Snippets of an interview the filmmaker conducted with his mother
appear periodically throughout the film, her image something of a
visual refrain that assumes various levels of significance.
"This is not a family movie," Salhab told me. "My mother is important,
of course, because she put me in this world...But it's pure
coincidence that she was very nationalistic, pro-Nasser. If she had
not been busy with me, I am sure she would have been on the streets
with the others...If she were not involved [emotionally and
politically], I would not have used her in the film. I used her as a
woman, as an Arab woman and then as my mother."
Is 1958 a documentary?
"I don't think in those kinds of categories," he responded. "I don't
start out making a film and think it is a 'documentary' or a
'fictional film' or anything like that. I am just making a film."

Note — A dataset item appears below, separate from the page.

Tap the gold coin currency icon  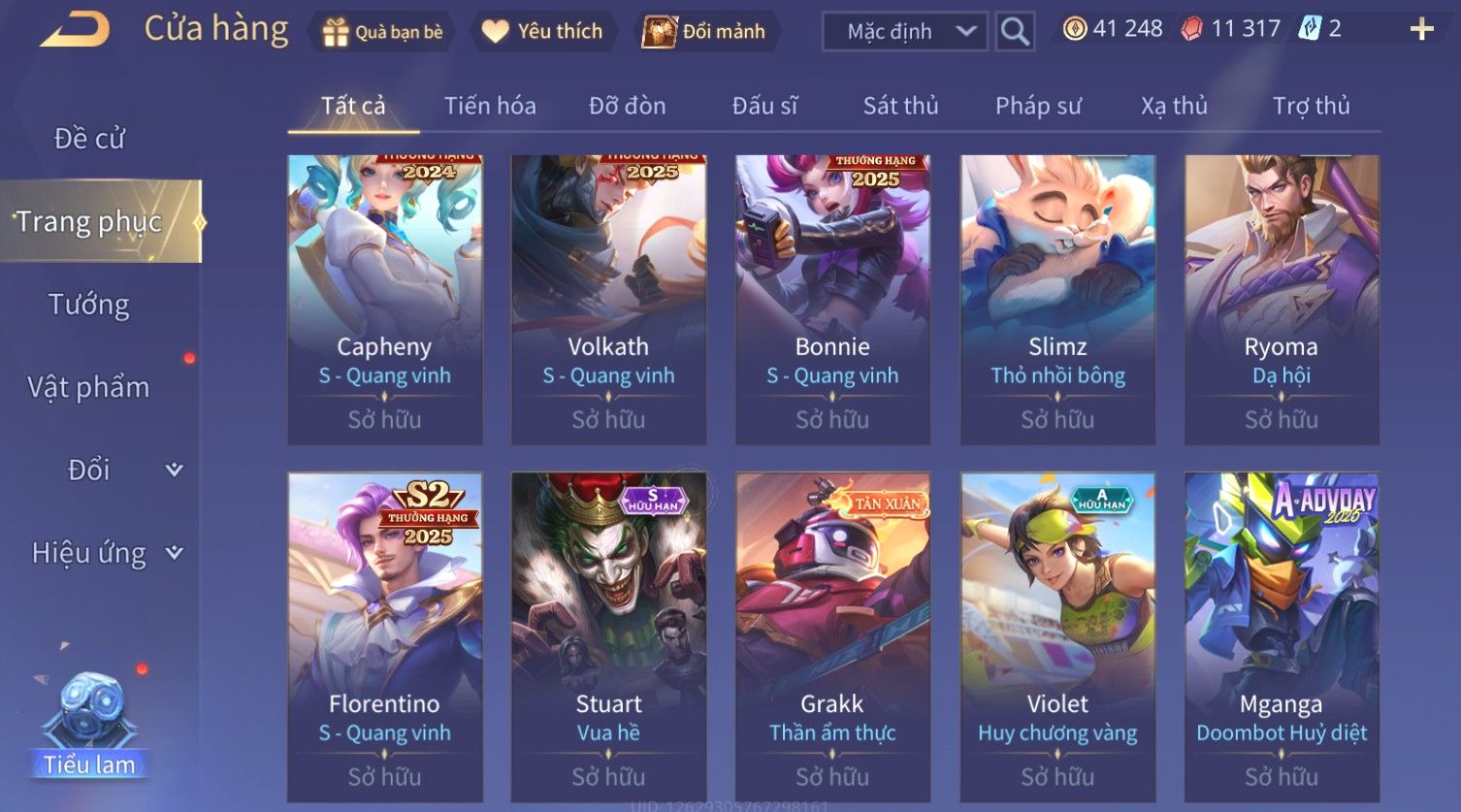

"Since the 60s, Israeli and American films have been made in Jaffa but
in Israeli films there are no Palestinians there and the Americans
have used it to double as another location," Kamal Aljafari says. "[In
Port of Memory], I am showing the people that were never shown. As a
Palestinian artist, I need to document these people's lives. Their
stories are important to tell. I tried to narrate my story within
these parameters."
The stories the German-educated filmmaker has chosen to narrate,
however, are not the usual stuff of "the movies".

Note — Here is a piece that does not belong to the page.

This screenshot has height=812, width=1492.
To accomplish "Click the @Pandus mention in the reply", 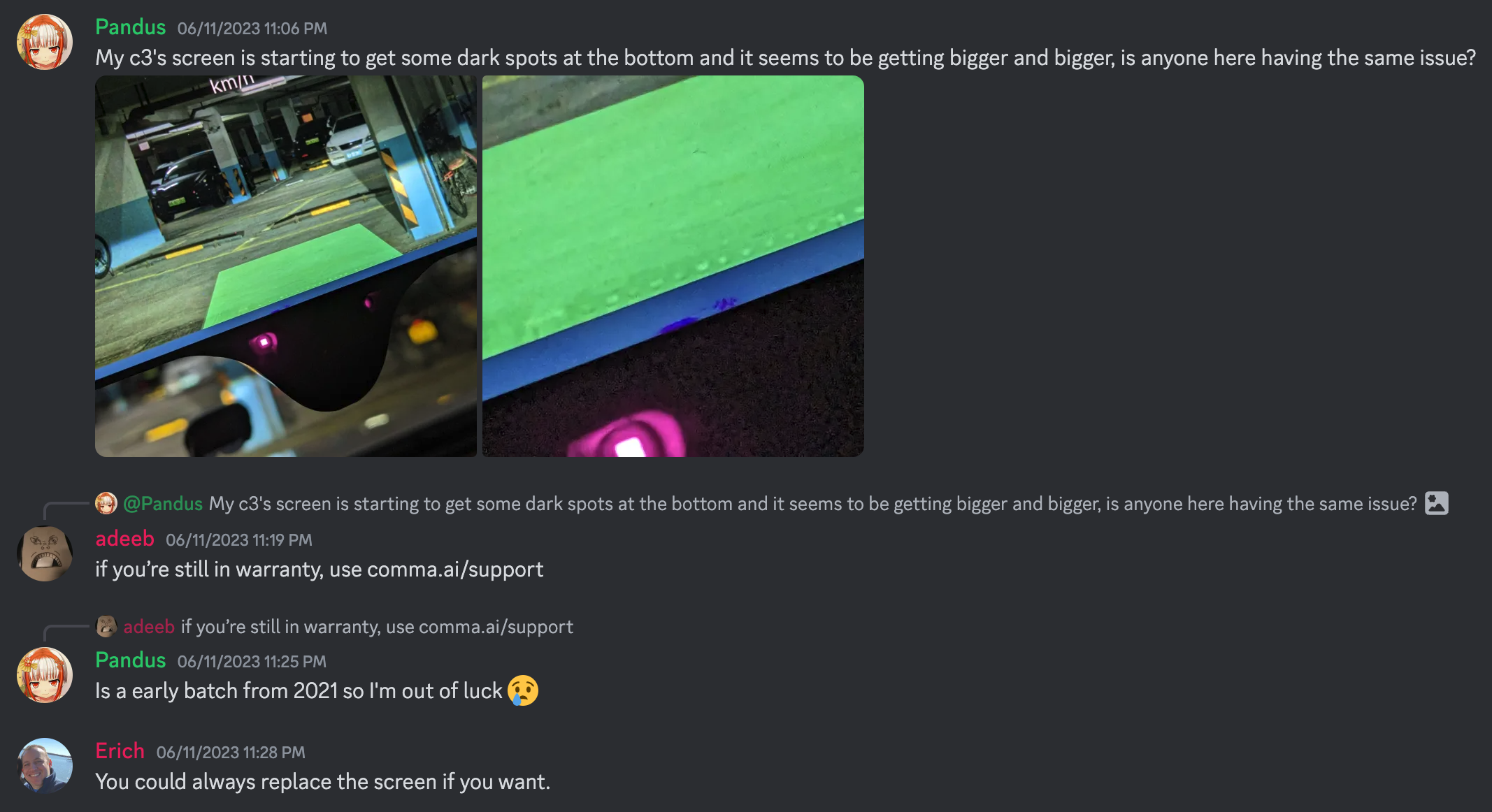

"I'm interested in daily life where nothing is really happening,"
Aljafari explained over the phone from Cambridge, Massachusetts where
he currently has a one-year fellowship at the Radcliffe Institute at
Harvard University.
Given the events in Palestine and the usurping of its images by
international news organizations since the end of the Second World
War, it is little wonder that a Palestinian filmmaker would focus his
energy on constructing an authentic identity away from the
sensationalist influences of news shows and movie producers.

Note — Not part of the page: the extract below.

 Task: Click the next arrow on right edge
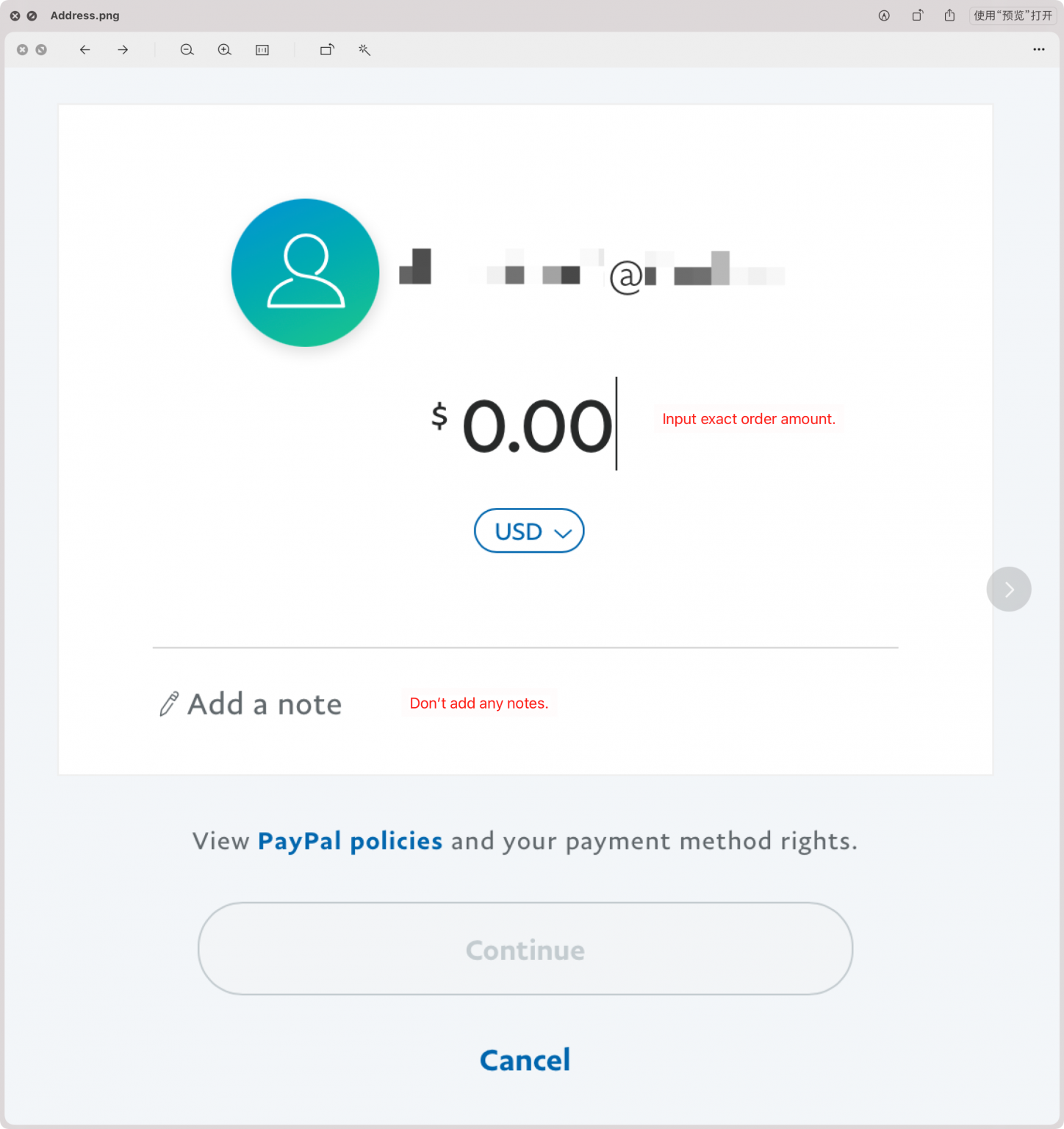(x=1008, y=589)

"I'm fascinated by the potential of real people, not actors, on film.
Their expressions and their movement are so real...In one scene, my
aunt makes a bed and I can assure you that she makes that bed better
than even the best Hollywood actress could do it," he concluded with a
laugh.
Exploring the uneventful as a conduit for the truth is hardly a
radical notion even in the world of film. But it is not what producers
are expecting from a Palestinian filmmaker. And, as such, it was
difficult to raise funds for the film even with its extremely limited
budget.
Enter MEIFF.
Aljafari had already distinguished himself as a filmmaker while a
student at Cologne's Academy of Media Arts, his short "Visit
Iraq" (2003) receiving a nomination for a German Short Film Award. For
Port of Memory, he garnered the support of the Sundance Institute and
when MEIFF learned of Port of Memory, they supplied finishing funds in
return for a premiere at this year's festival.
He calls Port of Memory a cross between visual art and cinema. "It
involves issues I want to comment on. As a filmmaker, I wouldn't
define it as documentary or fiction. When I work on a film I never
define the nature of the genre."
When I first met Johan Grimonprez at a cafe in Brooklyn four years
ago, he made it clear that as far as he was concerned much of what
takes place in front of a camera has been planned or at least
contrived, the contrivance becoming even more exaggerated when the
footage is presented to the public. We were discussing his film Dial H-
I-S-T-O-R-Y, a fascinating history of the symbiotic relationship
between skyjackings and television. One, Grimonprez deftly
illustrates, could not have acquired such popularity without the other.
The other day I called Johan on his mobile, reaching him on a Greek
island, where he had retired to write for a few days, to talk about
Double Take, his latest film, which is screening at MEIFF. As is Dial
H-I-S-T-O-R-Y, Double Take is comprised largely of archival footage
but it is interwoven with a fictional storyline in which Alfred
Hitchcock is portrayed as an unwilling pawn in the Cold War. Hitchcock
himself, in the world of Grimonprez, is also something of a subversive
as illustrated by his direct acknowledgement of the commercials that
necessarily interrupted the stories presented on his TV show, Alfred
Hitchcock Presents. Grimonprez, after all, considers TV content as a
draw for people to watch commercials rather than commercials being a
simple funding mechanism.
Double Take presents a number of issues that fascinate Grimonprez: the
Cold War, the doppelganger, Alfred Hitchcock and television.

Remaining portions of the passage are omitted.